> The task
Retype the material that follows exactly, limited to the lines from the one with "The image size is (1568, 763)." through the one with "the last progress", and keep out all pictures.

> Data excerpts
◆ ◆ ◆ ◆ ◆
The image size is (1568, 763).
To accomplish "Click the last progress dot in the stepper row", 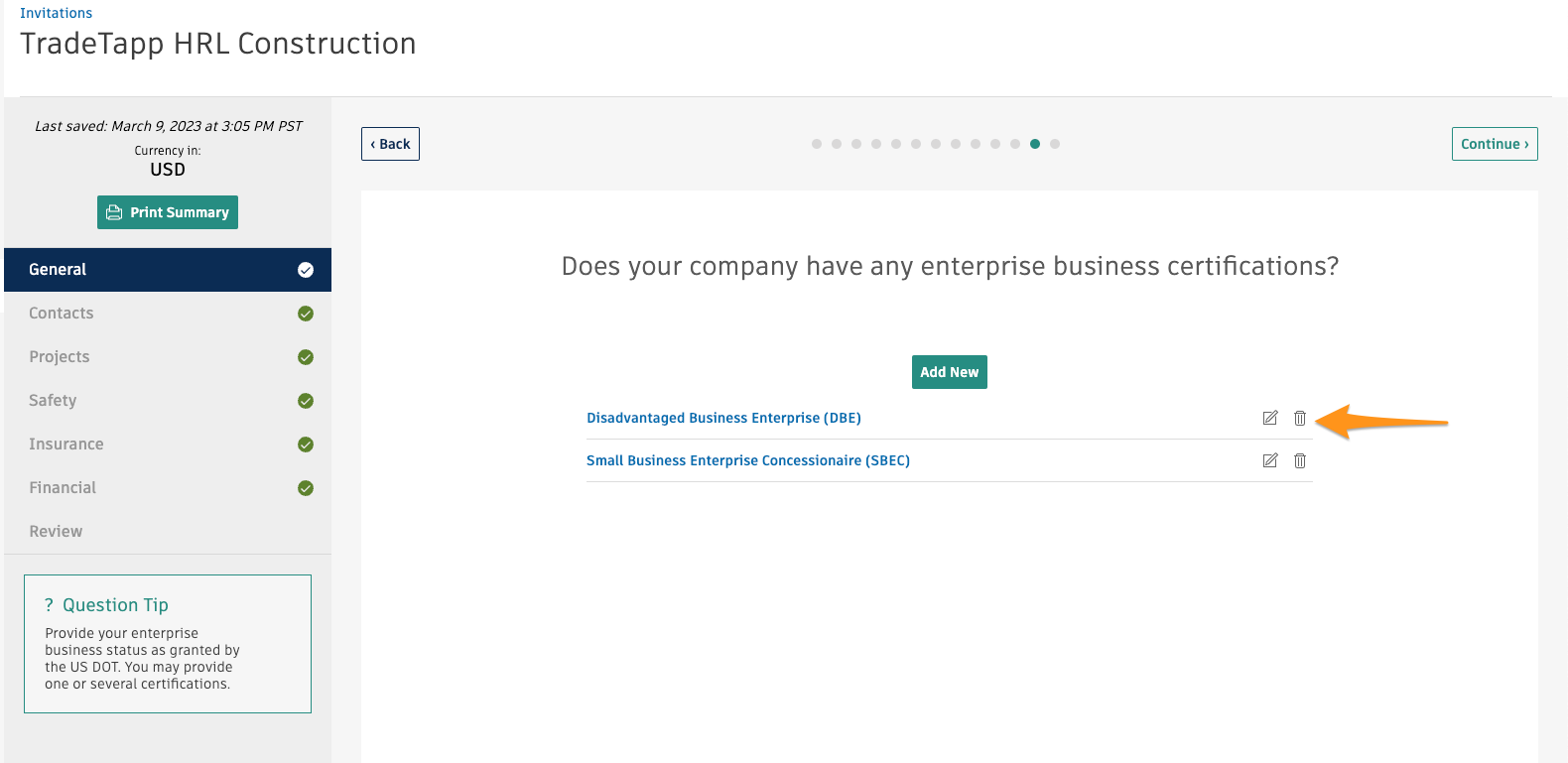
◆ ◆ ◆ ◆ ◆
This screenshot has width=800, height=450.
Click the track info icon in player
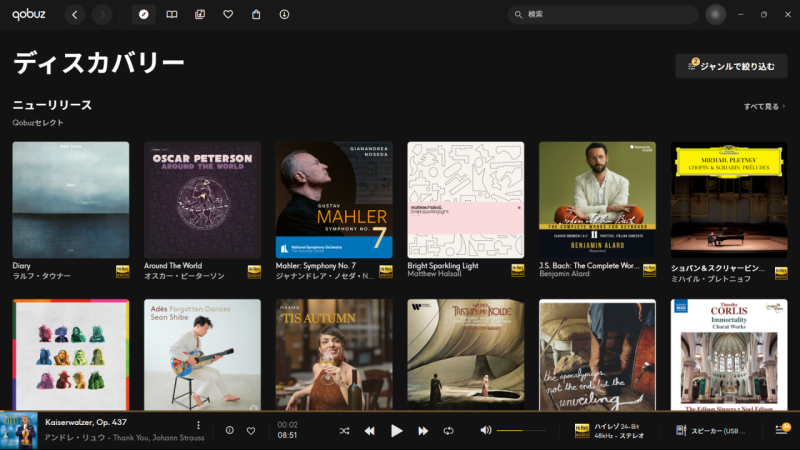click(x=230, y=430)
◆ ◆ ◆ ◆ ◆
> Answer
The image size is (1568, 763).
To accomplish "Click the last progress dot in the stepper row", 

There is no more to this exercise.